Carolina Bandinelli, La più brava, Nutrimenti Edizioni 2024, pag. 260.
Non è da tutti – donne e uomini compresi – rendere pubbliche le riflessioni, addirittura la vita più intima, perché potrebbero suscitare stupore, critica: la buona educazione e il senso del pudore le tengono sotto controllo. Carolina Bandinelli crea un personaggio femminile, Emma, portandoci dentro ai suoi pensieri, in un racconto duro, oggettivo, senza sbavature di commozione o di dolore.
Il pensiero vola come il vento, basta niente per evocare situazioni, immagini, momenti, ricordi appartenuti al passato, che si insinuano improvvisamente nel presente aprendo finestre su ciò che siamo stati, su quello che ci ha formato.

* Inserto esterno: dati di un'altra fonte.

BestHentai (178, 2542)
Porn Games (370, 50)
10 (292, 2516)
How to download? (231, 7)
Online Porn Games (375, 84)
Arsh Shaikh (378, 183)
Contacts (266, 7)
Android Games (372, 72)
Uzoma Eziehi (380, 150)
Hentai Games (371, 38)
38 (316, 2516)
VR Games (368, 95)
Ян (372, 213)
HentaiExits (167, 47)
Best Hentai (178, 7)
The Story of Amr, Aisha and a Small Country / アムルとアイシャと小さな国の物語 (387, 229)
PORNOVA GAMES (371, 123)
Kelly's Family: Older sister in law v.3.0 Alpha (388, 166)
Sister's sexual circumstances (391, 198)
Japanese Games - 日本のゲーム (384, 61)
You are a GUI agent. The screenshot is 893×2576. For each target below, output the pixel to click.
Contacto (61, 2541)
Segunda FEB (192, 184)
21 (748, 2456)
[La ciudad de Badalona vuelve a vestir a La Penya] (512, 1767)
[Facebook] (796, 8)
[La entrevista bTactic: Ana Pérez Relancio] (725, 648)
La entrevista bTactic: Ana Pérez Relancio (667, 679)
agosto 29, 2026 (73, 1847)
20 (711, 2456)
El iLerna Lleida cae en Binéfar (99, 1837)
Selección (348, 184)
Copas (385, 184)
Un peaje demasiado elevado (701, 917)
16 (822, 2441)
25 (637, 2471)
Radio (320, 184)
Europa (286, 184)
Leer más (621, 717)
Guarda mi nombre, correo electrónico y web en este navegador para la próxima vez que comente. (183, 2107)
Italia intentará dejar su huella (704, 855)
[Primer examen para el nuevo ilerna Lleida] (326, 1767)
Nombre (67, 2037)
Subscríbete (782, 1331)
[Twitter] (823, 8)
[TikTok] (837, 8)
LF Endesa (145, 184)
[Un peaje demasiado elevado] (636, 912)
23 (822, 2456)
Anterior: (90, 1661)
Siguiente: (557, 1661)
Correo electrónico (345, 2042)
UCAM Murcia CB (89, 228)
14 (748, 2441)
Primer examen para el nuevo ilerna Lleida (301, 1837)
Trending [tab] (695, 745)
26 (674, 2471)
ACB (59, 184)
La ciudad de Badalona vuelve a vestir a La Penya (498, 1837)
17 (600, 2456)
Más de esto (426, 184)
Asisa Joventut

Emma ha trentasei anni, cresciuta a Firenze, vive a Londra e insegna in una università delle Midlands che raggiunge ogni giorno con ore di viaggio: deve prendere il treno da Greenwich a St. Pancras, poi la coincidenza per Coventry, che non deve perdere perché metterebbe e rischio la sua lezione e “quindi teoricamente anche il suo posto di lavoro”. Ha invitato delle amiche a cena e penserà alla spesa mentre torna a casa: è più il tempo del viaggio di andata e ritorno che quello delle ore di lavoro, ne è consapevole, come del fatto ormai accettato di essere una expat che lavora in mezzo ai brexiteers. Alle spalle ha una famiglia separata, con il padre che se n’è andato a vivere con un’altra lasciando lei, il fratellino Ettore e la madre in difficoltà, tanto che la donna si è dovuta appoggiare alla sorella Ada, la zia che ha avuto molto peso nella sua crescita e formazione.
Emma sta per comprare una casa dopo avere vissuto a lungo in appartamenti condivisi e case in affitto: nonostante abbia un ottimo lavoro, visti i prezzi degli immobili a Londra, si può permettere solo un appartamento di “sessanta metri quadri ricavato all’interno di un cubo di cemento brutalista con la facciata di mattonelle un po’ sporche e un po’ storte, la porta d’ingresso piccola e un ballatoio la cui ringhiera si sta arrugginendo”, l’Appartamento in Salita, che secondo il suo compagno T. – ormai un compagno fisso – ha molte potenzialità.
In un’unica giornata, tra andare e tornare da Coventry, Emma passa in rassegna la sua storia, a cominciare dalle amicizie dell’infanzia, dai rapporti di amore e gelosia tra bambine che ormai sono donne adulte, le stesse che avrà a cena. Ma anche nella famiglia della zia ha avuto esperienze che non ha confessato a nessuno, ma rimangono come una ferita. Ora che si è lasciata alle spalle le notti di sesso e di alcool, di canne rollate, di scelte senza amore, di una serie di partners di una notte, di mancanza di progetti tranne quello del lavoro, – si è presa cura solo di una gatta – ora che le amiche sono madri, Emma si interroga su una propria maternità, sugli obblighi che comporta e su ciò che dona. Di che cosa parlerà con loro, prese da esigenze diverse dalle sue? Senza dubbio si parlerà di maternità, anche lei dovrà esprimersi: “Si rende conto che per anni ha aspettato che venisse quel desiderio di cui parlano tutte, con paura, anticipazione, e anche lo snobismo di deridere quello che credono di non poter perdere. Ma quel momento continua a non arrivare. E quindi ancora non sa che donna ha deciso di essere, o che donna è”.
Lei ama la musica e la scrittura, ama pensare – ha un mondo interiore vasto e profondo -. Sceglierà di proiettare se stessa nel futuro attraverso un figlio, o sceglierà la libertà da ogni forma di sacrificio materno, senza sentirsi deprivata e sminuita come donna?